In questa cornice la magrezza viene idealizzata e identificata con il concetto di salute, la magrezza viene utilizzata come segno tangibile e concreto del proprio valore come individui e delle proprie capacità. Per raggiungere questo status viene incentivata la perdita di peso, a qualunque costo e viene fatta un’arbitraria divisione delle abitudini alimentari e degli alimenti in giusto/sbagliato, concesso/proibito, buono/cattivo.

Cosa si intende per dieting e quali sono le sue conseguenze?

Il dieting consiste in una modalità di stare a dieta, ovvero uno stato di privazione o nei casi peggiori di deprivazione, che è prima di tutto uno stato mentale. Cosa significa? Che anche se effettivamente non siamo a dieta, cioè non mettiamo in atto comportamenti congrui con una dieta, la nostra testa si affolla sempre più di pensieri del tipo: “da lunedì, dieta!”, “questo non dovrei proprio mangiarlo”, “se esco oggi a cena, poi non potrò uscire per tutta la settimana”, ecc… ovvero una serie di pensieri, che finiscono per diventare ossessivi e che ci fanno sperimentare una sensazione di deprivazione prima di tutto psicologica e che ci porterà poi ad aderire alle regole alimentari proprie della restrizione cognitiva.

Qual è il problema? Entrare nella modalità dieting è molto frustrante, soprattutto se non riusciamo ad aderire alle regole dietetiche che ci siamo autoimposti, perché a fronte di una grande privazione mentale non vedremo i risultati. Inoltre il dieting è uno dei fattori predittivi più potenti delle abbuffate. Sottoporci a un tale grado di deprivazione creerà una pressione fisiologica e psicologica impossibile da mantenere nel lungo termine e così, in un momento di stanchezza, tristezza o nervosismo, violeremo le regole cibandoci in modo eccessivo e incontrollato e questo ci farà sentire colpevoli, sbagliati. Per contrastare questo vissuto, memori del senso di potenza e efficacia che ci aveva dato nelle settimane precedenti riuscire ad aderire alle regole dietetiche, ricominceremo ad applicarle con ancora più rigidità… iniziando così un circolo vizioso senza fine.

E così passeremo molti anni della nostra vita a provare tutte le diete possibili, disabituandoci ad avere un rapporto sereno e consapevole con l’alimentazione. Mangeremo solo ciò che è previsto dal piano, quando è previsto dal piano, smettendo di chiederci se abbiamo fame, se quello che abbiamo mangiato ci piace e ci soddisfa. Ma quel che è peggio perderemo la nostra bussola interna, la fiducia nei segnali che il nostro corpo ci manda e struttureremo un’idea di noi come di persone che vivono nel paradosso di sapere di dover essere a dieta per tutta la vita, con la certezza di non riuscirci.

L’illusione della dieta: Quando dimagrirò allora…

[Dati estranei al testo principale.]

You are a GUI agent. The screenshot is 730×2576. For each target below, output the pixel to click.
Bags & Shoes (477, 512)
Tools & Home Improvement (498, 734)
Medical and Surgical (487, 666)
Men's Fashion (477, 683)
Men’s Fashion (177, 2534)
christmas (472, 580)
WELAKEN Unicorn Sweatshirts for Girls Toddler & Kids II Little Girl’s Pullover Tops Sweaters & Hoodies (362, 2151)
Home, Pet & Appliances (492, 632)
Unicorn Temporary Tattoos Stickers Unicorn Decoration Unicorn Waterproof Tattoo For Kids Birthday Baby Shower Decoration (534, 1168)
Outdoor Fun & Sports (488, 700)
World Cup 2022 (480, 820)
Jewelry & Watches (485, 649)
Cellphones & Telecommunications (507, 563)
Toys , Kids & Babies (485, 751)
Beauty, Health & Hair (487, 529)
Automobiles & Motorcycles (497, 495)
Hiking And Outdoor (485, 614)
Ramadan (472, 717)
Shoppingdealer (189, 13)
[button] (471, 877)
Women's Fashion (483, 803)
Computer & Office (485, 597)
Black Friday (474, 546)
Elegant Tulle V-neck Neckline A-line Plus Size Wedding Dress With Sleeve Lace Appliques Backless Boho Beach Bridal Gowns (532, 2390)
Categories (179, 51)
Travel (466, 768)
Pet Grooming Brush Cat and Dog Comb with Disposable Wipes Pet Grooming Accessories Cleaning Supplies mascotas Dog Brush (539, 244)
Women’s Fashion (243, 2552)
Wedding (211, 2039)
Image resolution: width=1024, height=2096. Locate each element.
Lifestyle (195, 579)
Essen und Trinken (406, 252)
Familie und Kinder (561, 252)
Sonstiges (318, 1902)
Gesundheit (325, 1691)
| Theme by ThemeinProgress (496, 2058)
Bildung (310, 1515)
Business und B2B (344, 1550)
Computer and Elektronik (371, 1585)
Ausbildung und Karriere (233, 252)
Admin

Perché spesso cadiamo vittime di questi circoli viziosi? Perché le diete ci fanno una serie di promesse che faticano a mantenere. Ci danno un’illusione di controllo e efficacia, cose di cui sentiamo uno spasmodico bisogno. Quando tutto sembra essere incerto, imprevedibile, più grande di noi, decidere se e cosa mangiare sembra essere l’unica soluzione, l’unica strada per la serenità, l’equilibrio e per raggiungere quell’ideale di magrezza tanto sognato.  

Cosa dovrebbe essere una dieta?

Una dieta dovrebbe rappresentare uno stile di vita, un modo di approcciarsi al cibo e all’alimentazione ritagliato sui nostri gusti, sulle nostre esigenze e sui nostri bisogni e non un foglio più o meno lungo di cibi concessi e di cibi proibiti.

Come uscire dal circolo vizioso del dieting?

Riacquistando la consapevolezza e la fiducia in noi stessi e nei segnali che il nostro corpo ci invia. Facile a dirsi ma difficile a farsi, no? È complesso reimparare ad ascoltarsi e a fidarsi, ma non è impossibile. Anzi! Un percorso di riscoperta potrebbe portarci a riscoprire aree della nostra vita in grado di appagarci e farci stare bene che forse per troppo tempo abbiamo ignorato, perché troppo impegnati a colpevolizzarci per quello che siamo e a focalizzarci più su quello che non sappiamo fare che su quello che ci piace e in cui riusciamo bene.